IMO this should be a join project between Openlibrary and Wikimedia.
Again, I don't understand why. What exactly is missing in OpenLibrary? Why does it need to be a new, joint project?
The page says "There is currently no database of all books ever published freely available." But OpenLibrary is a project already working towards exactly that goal. It's not done yet, and its methods are not yet fully developed. But neither would your new "joint" project be, for a very long time.
Wikipedia is also far from complete, far from containing "the sum of all human knowledge". But that doesn't create a need to start entirely new encyclopedia projects. It only means more contributors are needed in the existing Wikipedia.
Lars Aronsson wrote:
Yann Forget wrote:
I started a proposal on the Strategy Wiki: http://strategy.wikimedia.org/wiki/Proposal:Building_a_database_of_all_books...
IMO this should be a join project between Openlibrary and Wikimedia.
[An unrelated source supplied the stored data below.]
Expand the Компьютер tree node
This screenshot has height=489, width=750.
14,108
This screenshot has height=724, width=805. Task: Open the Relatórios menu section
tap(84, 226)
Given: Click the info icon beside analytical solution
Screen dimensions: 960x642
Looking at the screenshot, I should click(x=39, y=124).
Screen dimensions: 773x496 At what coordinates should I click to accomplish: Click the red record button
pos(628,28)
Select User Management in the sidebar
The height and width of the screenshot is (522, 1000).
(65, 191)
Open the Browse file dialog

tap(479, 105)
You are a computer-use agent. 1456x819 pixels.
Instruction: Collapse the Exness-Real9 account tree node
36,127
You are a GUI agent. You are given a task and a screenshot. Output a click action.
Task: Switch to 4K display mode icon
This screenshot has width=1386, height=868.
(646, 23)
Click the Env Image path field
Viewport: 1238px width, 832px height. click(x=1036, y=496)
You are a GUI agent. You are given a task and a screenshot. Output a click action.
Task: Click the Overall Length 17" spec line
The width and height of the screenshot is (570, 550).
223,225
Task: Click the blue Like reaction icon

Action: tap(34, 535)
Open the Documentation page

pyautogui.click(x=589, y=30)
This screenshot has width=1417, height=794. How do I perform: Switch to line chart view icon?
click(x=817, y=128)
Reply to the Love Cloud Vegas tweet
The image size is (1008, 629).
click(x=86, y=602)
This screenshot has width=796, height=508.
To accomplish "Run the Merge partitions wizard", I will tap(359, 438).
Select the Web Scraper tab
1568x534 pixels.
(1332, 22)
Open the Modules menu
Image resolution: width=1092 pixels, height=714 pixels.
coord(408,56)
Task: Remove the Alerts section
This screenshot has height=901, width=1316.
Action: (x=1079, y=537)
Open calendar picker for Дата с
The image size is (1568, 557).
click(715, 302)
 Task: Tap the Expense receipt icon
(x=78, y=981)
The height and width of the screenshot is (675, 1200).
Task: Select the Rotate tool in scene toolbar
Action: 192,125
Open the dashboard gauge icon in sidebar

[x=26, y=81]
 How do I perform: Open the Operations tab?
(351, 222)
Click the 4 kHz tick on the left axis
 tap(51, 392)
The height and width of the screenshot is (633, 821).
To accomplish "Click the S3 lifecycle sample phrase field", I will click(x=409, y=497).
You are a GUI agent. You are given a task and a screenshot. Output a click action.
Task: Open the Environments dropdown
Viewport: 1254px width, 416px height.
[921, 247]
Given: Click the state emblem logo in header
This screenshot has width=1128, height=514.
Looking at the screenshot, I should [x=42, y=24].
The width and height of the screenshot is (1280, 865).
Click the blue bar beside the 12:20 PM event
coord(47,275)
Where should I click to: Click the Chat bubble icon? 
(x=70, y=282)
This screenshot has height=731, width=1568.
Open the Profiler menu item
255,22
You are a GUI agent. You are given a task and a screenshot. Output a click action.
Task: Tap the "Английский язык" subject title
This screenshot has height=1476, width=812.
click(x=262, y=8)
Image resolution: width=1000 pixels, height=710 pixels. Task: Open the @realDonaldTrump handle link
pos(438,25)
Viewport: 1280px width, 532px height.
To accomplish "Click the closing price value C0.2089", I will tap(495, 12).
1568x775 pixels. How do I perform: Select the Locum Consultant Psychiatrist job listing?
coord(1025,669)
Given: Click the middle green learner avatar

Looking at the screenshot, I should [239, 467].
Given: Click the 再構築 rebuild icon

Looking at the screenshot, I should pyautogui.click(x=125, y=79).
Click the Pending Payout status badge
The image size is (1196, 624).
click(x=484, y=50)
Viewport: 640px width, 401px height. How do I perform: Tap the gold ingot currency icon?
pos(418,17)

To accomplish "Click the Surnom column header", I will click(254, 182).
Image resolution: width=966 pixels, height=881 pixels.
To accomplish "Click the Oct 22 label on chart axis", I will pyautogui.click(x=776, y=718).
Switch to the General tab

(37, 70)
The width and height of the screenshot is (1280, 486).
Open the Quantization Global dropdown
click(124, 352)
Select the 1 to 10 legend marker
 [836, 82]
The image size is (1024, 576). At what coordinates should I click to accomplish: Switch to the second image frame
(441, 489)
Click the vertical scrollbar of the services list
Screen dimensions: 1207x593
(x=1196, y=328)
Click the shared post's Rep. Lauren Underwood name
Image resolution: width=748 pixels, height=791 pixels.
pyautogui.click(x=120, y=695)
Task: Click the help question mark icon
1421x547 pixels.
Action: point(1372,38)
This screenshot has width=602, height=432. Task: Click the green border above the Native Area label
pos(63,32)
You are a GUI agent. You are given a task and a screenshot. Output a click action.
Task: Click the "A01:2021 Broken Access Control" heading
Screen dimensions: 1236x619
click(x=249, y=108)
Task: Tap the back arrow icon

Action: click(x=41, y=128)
Again, I don't understand why. What exactly is missing in OpenLibrary? Why does it need to be a new, joint project?
The page says "There is currently no database of all books ever published freely available." But OpenLibrary is a project already working towards exactly that goal. It's not done yet, and its methods are not yet fully developed. But neither would your new "joint" project be, for a very long time.
Wikipedia is also far from complete, far from containing "the sum of all human knowledge". But that doesn't create a need to start entirely new encyclopedia projects. It only means more contributors are needed in the existing Wikipedia.
You just give again the same arguments, to which I have answered. Did you read my answer?